HARCELEMENT EN MILIEU SCOLAIRE ET PROFESSIONNEL :
Paul Biya siffle la fin de la récréation pour les prédateurs !
Dans son discours du 10 février 2026, le Chef de l’État a adressé une mise en garde sans précédent aux « prédateurs » qui sévissent dans les milieux éducatif et professionnel. En ordonnant une protection accrue des jeunes filles, Paul Biya s’attaque à un système de corruption morale qui détruit des vies dans le silence le plus absolu.

Par Prince Aristide NGUEUKAM
C’est un cri de détresse qui a fini par remonter jusqu’aux sommets de l’État. En évoquant explicitement le harcèlement et les « abus de toutes sortes », Paul Biya ne s’est pas contenté d’une simple formule protocolaire. Il a mis le doigt sur une gangrène qui ronge le mérite et la dignité humaine au Cameroun. Pour de nombreux observateurs, cette prise de parole ferme fait suite à une accumulation de plaintes et de rapports accablants adressés à la Présidence par des victimes et des familles à bout de souffle.
L’université et l’école : le labyrinthe du chantage
Le milieu académique, censé être le temple du savoir, est devenu pour beaucoup de jeunes filles un terrain de chasse. Le phénomène des « notes sexuellement transmissibles » a muté en un système de chantage sophistiqué. Dans les campus et les grandes écoles, des encadreurs et enseignants n’hésitent plus à prendre en otage l’avenir des étudiantes. La validation d’un mémoire de fin d’études ou la soutenance d’une thèse devient une monnaie d’échange contre des faveurs sexuelles.
Ce qui révolte le plus, c’est l’organisation quasi mafieuse de ce harcèlement. Malgré les dénonciations répétées, le silence des administrations et les complicités internes créent un labyrinthe où la victime finit par être celle que l’on punit. Ce chantage permanent brise non seulement des carrières, mais installe une insécurité psychologique qui pousse certaines jeunes femmes à l’abandon ou au traumatisme à vie.
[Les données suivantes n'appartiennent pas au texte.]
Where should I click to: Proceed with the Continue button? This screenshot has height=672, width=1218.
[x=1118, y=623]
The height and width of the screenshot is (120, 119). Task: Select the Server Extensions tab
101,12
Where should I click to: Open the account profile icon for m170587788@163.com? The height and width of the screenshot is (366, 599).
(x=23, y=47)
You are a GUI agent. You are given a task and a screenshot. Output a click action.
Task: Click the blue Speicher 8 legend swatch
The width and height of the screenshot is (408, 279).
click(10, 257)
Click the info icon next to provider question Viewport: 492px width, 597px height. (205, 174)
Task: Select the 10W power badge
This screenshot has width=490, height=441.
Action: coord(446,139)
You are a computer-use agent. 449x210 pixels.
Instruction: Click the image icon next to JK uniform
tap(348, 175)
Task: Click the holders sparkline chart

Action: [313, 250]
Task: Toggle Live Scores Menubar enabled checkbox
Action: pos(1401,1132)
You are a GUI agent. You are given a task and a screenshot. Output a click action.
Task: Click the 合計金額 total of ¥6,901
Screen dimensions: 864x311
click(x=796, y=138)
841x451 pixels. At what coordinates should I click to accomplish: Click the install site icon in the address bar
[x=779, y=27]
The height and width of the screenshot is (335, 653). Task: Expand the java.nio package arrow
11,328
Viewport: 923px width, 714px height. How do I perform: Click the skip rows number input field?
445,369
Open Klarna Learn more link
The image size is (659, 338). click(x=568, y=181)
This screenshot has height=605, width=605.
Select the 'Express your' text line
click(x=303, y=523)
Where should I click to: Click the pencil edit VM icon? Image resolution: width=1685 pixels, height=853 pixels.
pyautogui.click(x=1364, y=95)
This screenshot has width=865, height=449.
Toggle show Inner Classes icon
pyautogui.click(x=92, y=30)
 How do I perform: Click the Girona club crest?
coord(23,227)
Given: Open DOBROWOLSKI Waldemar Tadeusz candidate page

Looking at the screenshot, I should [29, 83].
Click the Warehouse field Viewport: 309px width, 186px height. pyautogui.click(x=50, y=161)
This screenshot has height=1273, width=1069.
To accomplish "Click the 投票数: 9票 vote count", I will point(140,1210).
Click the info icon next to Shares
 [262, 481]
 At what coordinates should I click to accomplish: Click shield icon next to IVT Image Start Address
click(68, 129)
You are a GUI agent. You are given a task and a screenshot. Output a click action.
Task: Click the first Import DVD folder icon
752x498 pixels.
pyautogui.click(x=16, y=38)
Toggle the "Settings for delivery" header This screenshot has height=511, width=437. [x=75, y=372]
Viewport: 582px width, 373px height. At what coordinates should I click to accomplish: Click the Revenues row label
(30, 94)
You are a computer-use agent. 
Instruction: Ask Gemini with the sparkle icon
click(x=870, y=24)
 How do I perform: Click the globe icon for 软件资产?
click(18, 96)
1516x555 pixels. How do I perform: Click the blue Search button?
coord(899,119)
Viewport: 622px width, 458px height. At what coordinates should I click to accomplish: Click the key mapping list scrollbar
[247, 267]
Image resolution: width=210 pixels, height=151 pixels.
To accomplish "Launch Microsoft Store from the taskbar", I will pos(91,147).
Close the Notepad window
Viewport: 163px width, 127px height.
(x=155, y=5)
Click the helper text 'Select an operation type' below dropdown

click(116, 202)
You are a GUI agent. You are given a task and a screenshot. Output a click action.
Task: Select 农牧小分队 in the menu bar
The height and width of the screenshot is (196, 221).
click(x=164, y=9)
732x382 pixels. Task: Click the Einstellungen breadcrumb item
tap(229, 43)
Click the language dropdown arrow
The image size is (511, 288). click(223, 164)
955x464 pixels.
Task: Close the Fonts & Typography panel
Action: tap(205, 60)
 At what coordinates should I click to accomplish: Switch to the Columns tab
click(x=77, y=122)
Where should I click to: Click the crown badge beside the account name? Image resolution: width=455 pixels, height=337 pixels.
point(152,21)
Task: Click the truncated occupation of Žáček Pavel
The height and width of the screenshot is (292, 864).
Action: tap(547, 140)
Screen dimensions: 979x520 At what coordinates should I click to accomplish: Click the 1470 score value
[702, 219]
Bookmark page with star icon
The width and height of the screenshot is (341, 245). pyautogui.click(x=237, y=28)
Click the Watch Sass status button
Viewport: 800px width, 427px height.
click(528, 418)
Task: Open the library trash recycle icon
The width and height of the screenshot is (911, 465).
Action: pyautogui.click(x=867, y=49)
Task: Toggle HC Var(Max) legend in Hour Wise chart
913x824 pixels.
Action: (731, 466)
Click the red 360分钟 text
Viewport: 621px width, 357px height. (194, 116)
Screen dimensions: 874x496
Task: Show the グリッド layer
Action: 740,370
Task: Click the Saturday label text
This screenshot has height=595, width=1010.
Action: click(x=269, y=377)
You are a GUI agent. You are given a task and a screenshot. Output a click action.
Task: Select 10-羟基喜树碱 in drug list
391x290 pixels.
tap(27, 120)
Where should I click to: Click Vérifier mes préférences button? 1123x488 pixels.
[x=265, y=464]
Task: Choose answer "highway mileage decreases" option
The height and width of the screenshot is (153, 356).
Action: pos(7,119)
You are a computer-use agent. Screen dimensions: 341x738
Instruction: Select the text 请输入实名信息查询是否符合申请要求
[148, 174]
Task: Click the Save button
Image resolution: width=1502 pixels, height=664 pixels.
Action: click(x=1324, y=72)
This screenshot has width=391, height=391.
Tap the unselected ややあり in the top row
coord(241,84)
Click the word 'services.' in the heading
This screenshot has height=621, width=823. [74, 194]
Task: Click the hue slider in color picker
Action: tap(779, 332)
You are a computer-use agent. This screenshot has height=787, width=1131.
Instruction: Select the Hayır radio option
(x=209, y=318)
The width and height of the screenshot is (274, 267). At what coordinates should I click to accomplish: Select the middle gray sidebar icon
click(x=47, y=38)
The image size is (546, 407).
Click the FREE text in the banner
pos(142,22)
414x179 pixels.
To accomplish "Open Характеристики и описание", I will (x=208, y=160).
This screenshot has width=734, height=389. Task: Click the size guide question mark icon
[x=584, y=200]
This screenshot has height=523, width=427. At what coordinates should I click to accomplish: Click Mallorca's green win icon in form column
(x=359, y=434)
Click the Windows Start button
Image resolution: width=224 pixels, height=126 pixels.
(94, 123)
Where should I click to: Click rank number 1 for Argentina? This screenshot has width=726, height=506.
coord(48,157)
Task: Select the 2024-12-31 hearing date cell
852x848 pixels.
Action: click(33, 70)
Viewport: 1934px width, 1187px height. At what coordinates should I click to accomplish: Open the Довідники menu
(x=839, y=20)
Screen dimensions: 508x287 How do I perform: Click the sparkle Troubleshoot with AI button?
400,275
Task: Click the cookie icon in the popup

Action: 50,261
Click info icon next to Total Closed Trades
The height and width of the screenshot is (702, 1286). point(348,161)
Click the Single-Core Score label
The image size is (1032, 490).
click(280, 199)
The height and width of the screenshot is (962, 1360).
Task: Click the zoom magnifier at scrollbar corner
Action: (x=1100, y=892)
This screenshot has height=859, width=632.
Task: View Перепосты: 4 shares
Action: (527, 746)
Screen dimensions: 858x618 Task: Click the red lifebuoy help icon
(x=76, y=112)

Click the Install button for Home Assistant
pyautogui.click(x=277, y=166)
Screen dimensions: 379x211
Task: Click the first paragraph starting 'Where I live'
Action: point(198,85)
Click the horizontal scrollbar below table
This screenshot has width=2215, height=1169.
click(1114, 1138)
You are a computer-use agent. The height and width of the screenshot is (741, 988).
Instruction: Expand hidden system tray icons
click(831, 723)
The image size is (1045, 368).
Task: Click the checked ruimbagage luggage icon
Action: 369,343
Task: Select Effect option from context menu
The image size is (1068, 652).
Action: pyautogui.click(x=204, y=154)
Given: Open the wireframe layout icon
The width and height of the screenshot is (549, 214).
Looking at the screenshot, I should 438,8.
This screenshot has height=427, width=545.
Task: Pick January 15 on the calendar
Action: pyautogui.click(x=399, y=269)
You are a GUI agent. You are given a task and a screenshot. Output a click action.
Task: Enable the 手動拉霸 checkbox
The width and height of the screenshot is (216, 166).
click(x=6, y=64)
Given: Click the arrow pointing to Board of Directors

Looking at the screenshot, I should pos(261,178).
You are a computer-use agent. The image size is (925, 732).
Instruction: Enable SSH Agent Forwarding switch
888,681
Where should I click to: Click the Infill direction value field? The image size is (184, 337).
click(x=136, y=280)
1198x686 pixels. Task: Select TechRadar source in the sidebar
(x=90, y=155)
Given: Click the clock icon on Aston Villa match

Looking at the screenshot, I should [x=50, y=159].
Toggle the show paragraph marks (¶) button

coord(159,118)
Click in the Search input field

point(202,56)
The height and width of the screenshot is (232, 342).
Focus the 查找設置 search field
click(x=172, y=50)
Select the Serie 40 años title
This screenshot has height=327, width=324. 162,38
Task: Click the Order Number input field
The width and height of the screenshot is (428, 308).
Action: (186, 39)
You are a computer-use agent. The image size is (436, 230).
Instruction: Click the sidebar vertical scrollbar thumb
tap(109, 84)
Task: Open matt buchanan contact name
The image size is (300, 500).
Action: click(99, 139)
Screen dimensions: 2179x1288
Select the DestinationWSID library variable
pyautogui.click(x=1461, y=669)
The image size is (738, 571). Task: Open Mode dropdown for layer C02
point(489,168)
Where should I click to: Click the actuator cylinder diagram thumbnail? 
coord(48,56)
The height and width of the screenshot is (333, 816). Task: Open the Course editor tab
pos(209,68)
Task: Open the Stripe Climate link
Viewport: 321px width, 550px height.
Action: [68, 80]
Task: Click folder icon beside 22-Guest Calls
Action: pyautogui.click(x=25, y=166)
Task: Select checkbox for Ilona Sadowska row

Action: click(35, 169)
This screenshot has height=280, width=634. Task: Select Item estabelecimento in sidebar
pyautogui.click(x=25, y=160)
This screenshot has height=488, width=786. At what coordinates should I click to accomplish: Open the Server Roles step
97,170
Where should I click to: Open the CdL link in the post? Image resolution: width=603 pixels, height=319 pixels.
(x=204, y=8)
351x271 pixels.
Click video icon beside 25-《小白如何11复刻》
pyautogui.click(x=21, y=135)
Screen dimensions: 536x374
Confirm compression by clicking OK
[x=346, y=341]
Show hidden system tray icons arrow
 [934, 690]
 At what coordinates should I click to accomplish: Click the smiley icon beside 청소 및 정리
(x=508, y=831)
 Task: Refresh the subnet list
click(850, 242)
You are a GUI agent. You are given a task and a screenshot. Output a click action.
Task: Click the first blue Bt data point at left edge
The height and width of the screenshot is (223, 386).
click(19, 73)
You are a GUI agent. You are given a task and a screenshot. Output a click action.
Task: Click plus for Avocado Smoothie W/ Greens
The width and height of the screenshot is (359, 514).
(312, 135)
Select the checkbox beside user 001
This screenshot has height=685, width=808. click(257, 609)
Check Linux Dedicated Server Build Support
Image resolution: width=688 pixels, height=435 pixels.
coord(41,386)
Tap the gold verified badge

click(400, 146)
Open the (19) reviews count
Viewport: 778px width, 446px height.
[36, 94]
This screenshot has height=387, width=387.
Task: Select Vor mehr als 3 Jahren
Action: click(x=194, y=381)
Le milieu professionnel : le droit de cuissage en entreprise et à l’hôpital
Le fléau ne s’arrête pas aux portes des amphithéâtres. Il se prolonge et s’aggrave dans le monde du travail. Dans les entreprises privées comme dans l’administration publique, le « droit de cuissage » semble être devenu une règle tacite pour obtenir une promotion ou simplement conserver son poste.
Le secteur de la santé n’est pas épargné. Des témoignages poignants font état d’infirmières et de jeunes femmes médecins harcelées par leurs supérieurs hiérarchiques au sein même des hôpitaux. Ces pervers, tapis derrière l’autorité de leur fonction, abusent de leur pouvoir pour transformer les lieux de soins et de production en espaces de prédation.
Un signe d’espoir, mais l’exigence de sanctions publiques
L’annonce présidentielle d’« instructions fermes » données aux administrations compétentes est un signal fort. Elle légitime enfin la douleur des victimes et leur donne un motif d’espérer. Mais pour que cet espoir ne soit pas déçu, la réponse doit être implacable. La gravité du problème exige plus que des réprimandes administratives : elle nécessite une dénonciation publique des coupables.
La société camerounaise attend désormais que ces « pervers » soient traînés devant les tribunaux et que leurs noms soient jetés à la face du monde. Il est temps que la peur change de camp. Protéger la jeune fille, ce n’est pas seulement lui offrir des bancs à l’école, c’est lui garantir qu’elle pourra gravir les échelons de la société par son seul talent, sans avoir à sacrifier son intégrité physique. Paul Biya a ouvert la voie ; aux administrations de transformer ces instructions en une véritable purge pour nettoyer nos institutions de leurs prédateurs.